Once upon a time, in a hot and humid jungle (though one with stretches known better for heat and dust), there lived an old elephant. She was a big, slow, lumbering elephant, with a long but not always happy history, and it was widely accepted that she had known better days.

She was prone, the other animals knew, to lie back and scratch herself and talk nostalgically about the glorious past, her great accomplishments in times long gone by, but when the other animals listened they did not forget that that was really a long time ago.

After all, for some time, the elephant's own stretch of the jungle had come under the sway of a fierce lion from far away. Despite her size and strength, the elephant had proved no match for the lion and had been cowed into submission, until the day when the lion, tired of subduing distant lands, had finally slunk away.

Despite this experience, the elephant tended to lecture the other animals, secure in the conviction that she had all the answers.

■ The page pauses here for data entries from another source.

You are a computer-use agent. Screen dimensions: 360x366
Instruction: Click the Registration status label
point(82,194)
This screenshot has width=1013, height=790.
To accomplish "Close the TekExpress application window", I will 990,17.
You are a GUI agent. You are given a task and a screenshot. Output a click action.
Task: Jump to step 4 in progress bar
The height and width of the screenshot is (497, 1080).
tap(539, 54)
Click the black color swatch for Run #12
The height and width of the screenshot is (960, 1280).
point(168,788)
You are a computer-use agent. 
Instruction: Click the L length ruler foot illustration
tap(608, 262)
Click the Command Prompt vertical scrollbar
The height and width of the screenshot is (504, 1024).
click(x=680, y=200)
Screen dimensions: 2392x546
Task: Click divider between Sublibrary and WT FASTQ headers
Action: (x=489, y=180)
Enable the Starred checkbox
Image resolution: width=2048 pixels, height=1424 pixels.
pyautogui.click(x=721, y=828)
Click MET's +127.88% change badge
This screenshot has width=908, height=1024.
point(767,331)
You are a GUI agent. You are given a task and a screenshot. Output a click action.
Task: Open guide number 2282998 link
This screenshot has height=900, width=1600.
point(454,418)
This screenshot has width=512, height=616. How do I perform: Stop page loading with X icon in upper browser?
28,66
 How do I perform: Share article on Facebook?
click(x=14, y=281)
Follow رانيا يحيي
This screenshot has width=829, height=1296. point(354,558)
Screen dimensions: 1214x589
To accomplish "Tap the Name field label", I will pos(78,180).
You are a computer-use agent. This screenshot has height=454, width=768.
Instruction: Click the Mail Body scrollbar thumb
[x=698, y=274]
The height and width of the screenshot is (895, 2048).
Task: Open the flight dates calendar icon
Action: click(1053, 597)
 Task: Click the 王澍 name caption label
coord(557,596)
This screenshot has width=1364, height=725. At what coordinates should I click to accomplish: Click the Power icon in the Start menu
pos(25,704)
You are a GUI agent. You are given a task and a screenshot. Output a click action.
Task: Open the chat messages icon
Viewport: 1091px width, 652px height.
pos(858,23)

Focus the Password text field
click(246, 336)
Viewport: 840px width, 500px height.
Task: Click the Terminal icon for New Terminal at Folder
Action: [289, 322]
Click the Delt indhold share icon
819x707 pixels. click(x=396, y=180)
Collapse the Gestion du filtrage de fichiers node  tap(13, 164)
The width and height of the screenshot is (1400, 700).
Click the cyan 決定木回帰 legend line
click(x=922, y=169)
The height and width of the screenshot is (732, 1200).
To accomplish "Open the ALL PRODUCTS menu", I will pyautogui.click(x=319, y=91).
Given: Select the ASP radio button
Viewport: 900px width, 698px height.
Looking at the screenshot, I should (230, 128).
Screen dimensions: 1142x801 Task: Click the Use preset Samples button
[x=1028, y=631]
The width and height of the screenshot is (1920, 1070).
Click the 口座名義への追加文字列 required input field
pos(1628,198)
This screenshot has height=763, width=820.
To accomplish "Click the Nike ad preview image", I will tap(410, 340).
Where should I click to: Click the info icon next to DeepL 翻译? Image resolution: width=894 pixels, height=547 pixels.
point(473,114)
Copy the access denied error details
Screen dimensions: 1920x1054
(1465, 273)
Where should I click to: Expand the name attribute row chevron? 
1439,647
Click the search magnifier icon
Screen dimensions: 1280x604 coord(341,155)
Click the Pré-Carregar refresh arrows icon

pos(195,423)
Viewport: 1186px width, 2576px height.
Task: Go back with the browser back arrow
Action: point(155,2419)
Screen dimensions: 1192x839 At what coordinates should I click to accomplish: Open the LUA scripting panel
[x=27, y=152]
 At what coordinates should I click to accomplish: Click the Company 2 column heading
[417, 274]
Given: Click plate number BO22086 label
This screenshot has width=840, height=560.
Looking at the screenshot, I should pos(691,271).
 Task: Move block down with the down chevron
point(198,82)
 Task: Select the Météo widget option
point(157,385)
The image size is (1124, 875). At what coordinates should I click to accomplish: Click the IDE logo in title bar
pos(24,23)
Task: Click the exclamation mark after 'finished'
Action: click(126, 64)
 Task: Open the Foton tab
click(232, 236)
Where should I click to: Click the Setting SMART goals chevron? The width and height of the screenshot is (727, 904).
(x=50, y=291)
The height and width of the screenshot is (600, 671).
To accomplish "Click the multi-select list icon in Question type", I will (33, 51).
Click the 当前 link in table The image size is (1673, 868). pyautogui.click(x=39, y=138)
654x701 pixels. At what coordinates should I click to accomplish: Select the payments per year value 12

She would raise her trunk and trumpet her views about the right way to do things, the correct manner of living, the ideal principles according to which to organise the jungle, and the other animals would nod politely, trying not to point out that the elephant herself hadn't done all that well, and that she was visibly becoming a bit mangy and flea-infested.

She certainly was not the strongest animal in the jungle, for her way of doing things meant that she did not grow as big and strong as she might have. (The other animals, not entirely kindly, spoke somewhat patronisingly of "the elephant's rate of growth").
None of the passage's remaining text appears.